Tom Foreman | BIO
caption="Federal prosecutors have charged 11 people with being part of a Russian spy ring in the U.S."]
I live in the spy capital of the world. Washington, D.C., is home to so many operators and agents, you can hardly grab a burrito without passing two or three on the way. Accordingly, I often give perfect strangers the stink eye as they pass just to let them know that I’m on to their little tricks. Which, btw, led to an unfortunate brush with the Secret Service once, but it was raining and I just didn’t realize it was Biden under that hat.
So I was hardly surprised to hear about the big Russian spy ring being uncovered this week. And, knowing a thing or two about the spy business, I’m also not startled to find the rogue’s gallery of suspects not looking nearly as roguish as one might expect. A socialite. An engineer. A legislative advisor.
Spies, as a genre, enjoy extraordinarily good PR. The men are always portrayed as dashing, handsome, party-hopping sophisticates who’ll throw you over a cliff, sure, but will also toast you on the way down with a perfectly mixed martini. The women are always pictured as slinky, sexy, wait-here-while-I-slip-into-something-more comfortable, femme fatales with peculiar accents …which, ok, I’ll admit is a pretty much a spot on description of that Chapman woman. Anna, not Tracy, I mean.
Real spies, however, are a much more mundane lot. They spend endless hours having breathtakingly dull conversations with boring bureaucrats, windy politicians, underappreciated scientists and policy wonks. Yes, they’ll take grand state secrets if someone is selling (“Nuclear blueprints! Get your nuclear blueprints, here!”) but often as not they are simply looking for trade information; something to give their country’s tractor makers a leg up on ours, or inside knowledge on how to corner the world flea collar market.

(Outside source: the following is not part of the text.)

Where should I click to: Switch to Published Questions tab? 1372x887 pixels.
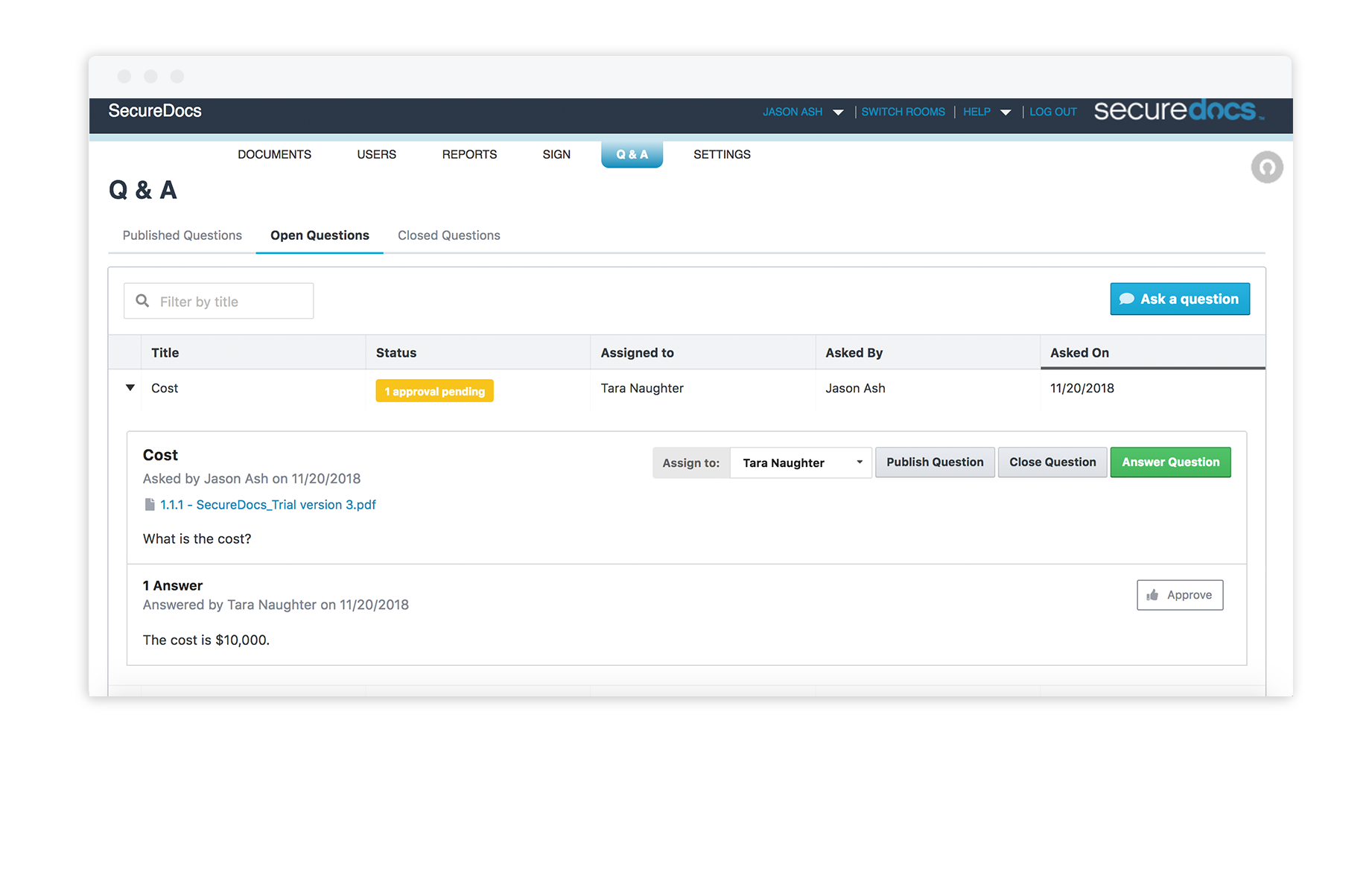click(x=182, y=235)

Those spies whom I have met say most of their work is shockingly uneventful. Most have never been involved in a car chase, never spirited a wily double-agent out of Asia inside a steamer trunk, and certainly never killed anyone with a poison crepe.
Your average spy blends into the woodwork as surely as a beige curtain. So if this latest bunch doesn’t look very Bondish, well that could be because they are not spies at all; or maybe because that’s the whole point.